▶ _TEXTAUSZUG_:
....................

Das Milieu ist schäbig. Es findet sich im Hamburg der 1970er, irgendwo zwischen Kiez-Kaschemme und Standard-Wohnblock. Hier ist Fritz Honka (Jonas Dassler, „Werk ohne Autor“), genannt Fiete, zu Hause, ein entstellter Mann mittleren Alters. Seine Stammkneipe, „Zum Goldenen Handschuh“, ist zugleich sein Jagdrevier. Hier verkehren viele, die durchs soziale Raster gefallen sind. Abgewrackte Prostituierte, kauzige Säufer, dazwischen die Erlösung oder zumindest Obdach und eine warme Mahlzeit verheißende Frau von der Heilsarmee. Am Tresen, in einer Reihe mit „Soldaten-Norbert“, „Doornkaat-Max“ (Hark Bohm, „Wer wenn nicht wir“) und „Tampon-Günther“, schüttet sich auch Fiete mit Bier und Schnaps voll. Nicht selten bis zum Schmiersuff.
Immer mal wieder nimmt er eine der heruntergekommenen Damen mit nach Hause. Was dann geschieht, veranlasste Regisseur Fatih Akin („Gegen die Wand“) zur Frage, wer sich das von ihm gedrehte True-Crime-Drama überhaupt anschauen wolle. Denn mit klassischen Unterhaltungsmustern ist dies rabiate Milieu- und Charakter-Portrait nicht in Einklang zu bringen. Im Gegensatz zur Buchvorlage von Heinz Strunk („Fleisch ist mein Gemüse“), der als Gast der titelgebenden Kiez-Kneipe einen Kurzauftritt absolviert, konzentriert sich die Kinoadaption allein auf Fiete. Der für den eigentlichen Fokus unerhebliche Nebenplot um eine Hamburger Reeder-Familie bleibt zurecht ausgespart.

....................

▶ _AUFGABEN_:
A - Kannst du den Absatz der Filmbesprechung, der mit „Immer mal wieder nimmt er“ beginnt, als kurze Stichpunktliste wiedergeben und dabei seine wichtigsten Fakten behalten?
B - Kannst du die Filmbesprechung über Fritz Honka nach ihrem letzten Satz weiterschreiben?
Die Zeilen stammen aus einer anderen Quelle als die Filmbesprechung.

▶ _DATENLISTE_:
....................

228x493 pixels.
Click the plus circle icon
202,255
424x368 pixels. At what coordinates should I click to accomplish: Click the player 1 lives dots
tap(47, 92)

....................

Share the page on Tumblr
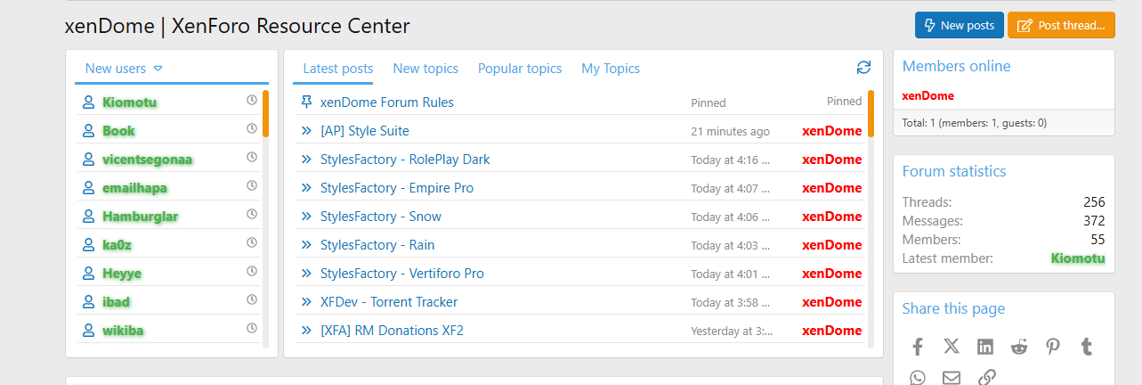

....................

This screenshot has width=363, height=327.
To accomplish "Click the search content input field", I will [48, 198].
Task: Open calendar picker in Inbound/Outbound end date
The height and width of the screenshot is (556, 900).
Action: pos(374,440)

....................

▶ _LÖSUNGEN_:
A -
- Fiete nimmt immer wieder eine der heruntergekommenen Frauen mit nach Hause.
- Was dann geschieht, ließ Regisseur Fatih Akin fragen, wer sich sein True-Crime-Drama überhaupt ansehen wolle.
- Das rabiate Milieu- und Charakterporträt lässt sich nicht mit klassischen Unterhaltungsmustern vereinbaren.
- Anders als die Buchvorlage von Heinz Strunk konzentriert sich die Kinoadaption allein auf Fiete.
- Strunk hat im Film einen Kurzauftritt als Gast der Kneipe.
- Der Nebenplot um eine Hamburger Reeder-Familie wird zu Recht ausgespart.

B -
Wenn er der Frauen überdrüssig wird, ermordet Fiete sie in seiner Wohnung. Die Taten zeigt Akin in quälend langen Einstellungen, in denen der erst 22-jährige Dassler wie besessen auf seine Opfer, darunter „Stromberg“-Empfangsdame Martina Eitner-Acheampong, einschlägt oder sie über Minuten würgt. Die Leichen zersägt er und deponiert sie in den Zwischenwänden seiner Dachgeschosswohnung. Den zunehmend quälenden Gestank überdeckt Fiete mit Duftbäumen. Eine, mit der er es länger aushält, ist Gerda (Margarethe Tiesel, „Hinterland“). Er lässt sie bei sich wohnen, teilt ihr Schnapsrationen zu und vergeht sich an ihr mit Kochlöffel und Knackwurst. Einen Hauch von Normalität vermittelt einzig ein Besuch von Fietes Bruder Siggi (Marc Hosemann, „Tschick“), der nach zu viel hartem Alkohol aber in Selbstmitleid versinkt.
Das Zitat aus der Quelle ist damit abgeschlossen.